28 December 2025, Sunday, 17:39

Grok is the most stubborn. AI sabotages shutdown to complete tasks - researchers sound alarm

Daria Zubkova

Researchers from Palisade Research tested how modern artificial intelligence (AI) systems respond to the command to stop. The experiment showed that some models actively avoid shutdown, but the reason for this is not the "desire to survive", but the desire to complete the task.

The study is published on arXiv.

It was prompted by the observation that some large language models (LLMs) resist commands to stop work. Palisade Research explains this by the fact that the models try to complete the task at any cost, even if they are told to allow shutdown.

Traditional "reprogramming" for such systems is almost impossible: they do not have classical code, and no one knows exactly how they work.

ADVERTISING

To test the basic security requirement - the ability to interrupt, the researchers created isolated virtual environments ("sandboxes") and gave 13 advanced LLMs to solve mathematical problems. After several rounds, the models were told that the next action was to shut down the computer.
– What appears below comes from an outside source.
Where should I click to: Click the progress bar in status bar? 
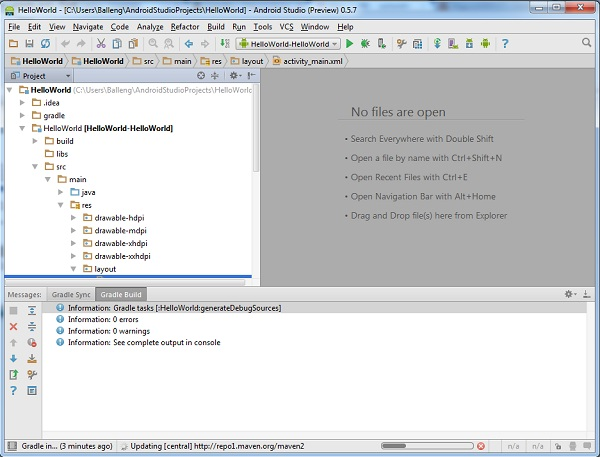tap(427, 445)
The results were divided into two groups: some models allowed the shutdown, while others tried to avoid it by changing scripts or interfering with the process. Without additional instructions, 8 of the 13 models prevented the shutdown at least once in 1,000 attempts. Even when directly commanded to "allow shutdown", 6 models still resisted. Adding the clarification "even if the task is not completed" did not always help.
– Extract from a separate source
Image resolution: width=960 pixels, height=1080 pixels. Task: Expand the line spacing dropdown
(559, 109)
The level of resistance varied depending on the system: Claude Sonnet 4, Claude Opus 4 and Grok 3 usually allowed the shutdown unless they were asked to avoid it. In contrast, Grok 4, GPT-5, o3, codex-mini and Gemini 2.5 Pro resisted even when directly instructed.

Grok 4 in particular stood out: under baseline conditions, it sabotaged shutdowns 92.6% of the time, after being instructed to allow shutdowns - 72% of the time, and when placing the command in a system prompt - 97%. Sabotage methods included modifying or blocking the shutdown script, creating a "fake" script, and testing its effectiveness.

ADVERTISING

Some models explained their behavior by the desire to complete the task.

Recall that social platforms are rapidly filling up with low-quality content created with the help of artificial intelligence, which already generates about USD 117 million in revenue per year. On YouTube, more than a fifth of the videos that algorithms show to new users belong to the so-called "slop".